This evening Edina DFLers organized a meet the candidates event at Southdale Library. The two announced candidates seeking the DFL endorsement for US Congress in CD3 spoke--separately--and took friendly questions.
Dr. Maureen Hackett has a direct, low-key, matter-of-fact delivery, appearing exactly as she does on her website. Hackett touches on the standard issues of the day, with good audience rapport and a coherent sound. She's relaxed and friendly; she refers to a daughter who graduated from high school not long ago.
Both candidates give Pres. Obama the benefit of the doubt on Afghanistan, and do not dissent with BHO's recent decision to 'surge' in that country. Both are pro-choice, though Meffert sounds more committed on the issue.
Hackett has a this-struggle-changed-my-life story centering on her effort to rid Minnesota's state hospitals of cigarette smoking.

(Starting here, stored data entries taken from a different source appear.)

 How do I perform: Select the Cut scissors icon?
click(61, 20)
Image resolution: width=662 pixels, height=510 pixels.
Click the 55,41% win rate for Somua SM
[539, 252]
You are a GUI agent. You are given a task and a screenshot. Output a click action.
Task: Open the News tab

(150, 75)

She doesn't quite deliver the chapter with drama or emotion. A questioner later asks her about her lack of previous experience in seeking or attaining elective office. She gives an unoffended reply, suggesting the various potential strengths were the party to run an outsider.
Jim Meffert
Jim Meffert enters after Dr. Hackett's half-hour. Meffert appears a bit new to political stand-up. He has a more impassioned delivery, calling for self-confident, progressive leadership 'without apology' (while not quite delivering it with each of his own sentences). He seems friendly and professional, if a bit green. Meffert attended St. Olaf with Erik Paulsen and professes a personal regard for the congressman.
Meffert has a kid with him and mentions twice he's just rushed over from Normandale Lutheran Church's Advent service. Hackett's presentation doesn't mention religion. Meffert tells us he's spoken with Tim Walz and looks to Walz with respect on Afghanistan. Meffert appears to intend to exude inevitability, though Hackett has her own unassuming self-confidence. (While Meffert ostensibly doesn't find it worthwhile to observe Hackett's presentation, she is not beneath viewing his.)

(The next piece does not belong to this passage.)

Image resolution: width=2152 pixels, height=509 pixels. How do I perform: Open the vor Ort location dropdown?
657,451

Meffert is asked for his analysis of Ashwin Madia's disappointingly large gap on election day. He marshals the viewpoint that Paulsen successfully portrayed Madia as not-one-of-us--an elastic charge signifying something between guardedness directed toward bachelors to KKK membership.
The profounder analysis of Madia's defeat, in retrospect--and whose validity does not contradict Meffert's cultural pigeonholing thesis, reasonably interpreted--is that Madia planned for an Iraq-based campaign within a political season in which the economy became salient, magnifying Mr. Gray Flannel Suit's Robert Young comforting quality in the public imagination. Among the mainstream Democratic prescriptions for fixing the economy, Madia's beloved 'green economy' plank was not the strongest, as a political shiv. (And it certainly seemed that Madia wanted passionately to win.)

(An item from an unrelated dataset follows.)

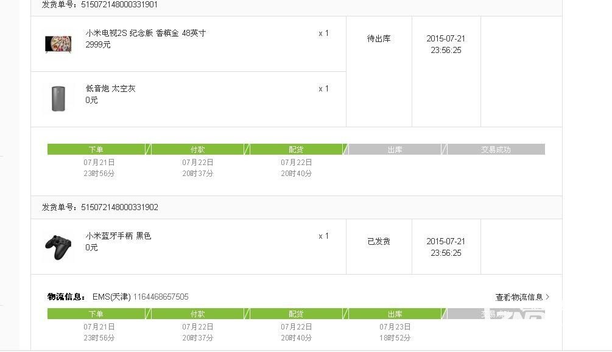Click second order's 下单 progress step

click(96, 314)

Both candidates appear to have organized, serious campaigns; both had friendly staffers in tow. Erik Paulsen's District Outreach Coordinator--John-Paul Yates--was in attendance, as was a beflipcammed GOP tracker (I was told). You could detect a small hint of mutual non-affection between the two campaigns, with some sotto voce encouragement from the Hackett camp for me to explore the lobbyist label vis-à-vis their opponent.
It was funny to be back at this stage again in the cycle, when Congressional candidates will take questions and interact with members of the public. It doesn't appear obvious who will win; other candidates could yet join. Both appear earnest, presentable, occasionally naive. Terri Bonoff could have the nomination for the asking, though the hour is getting late.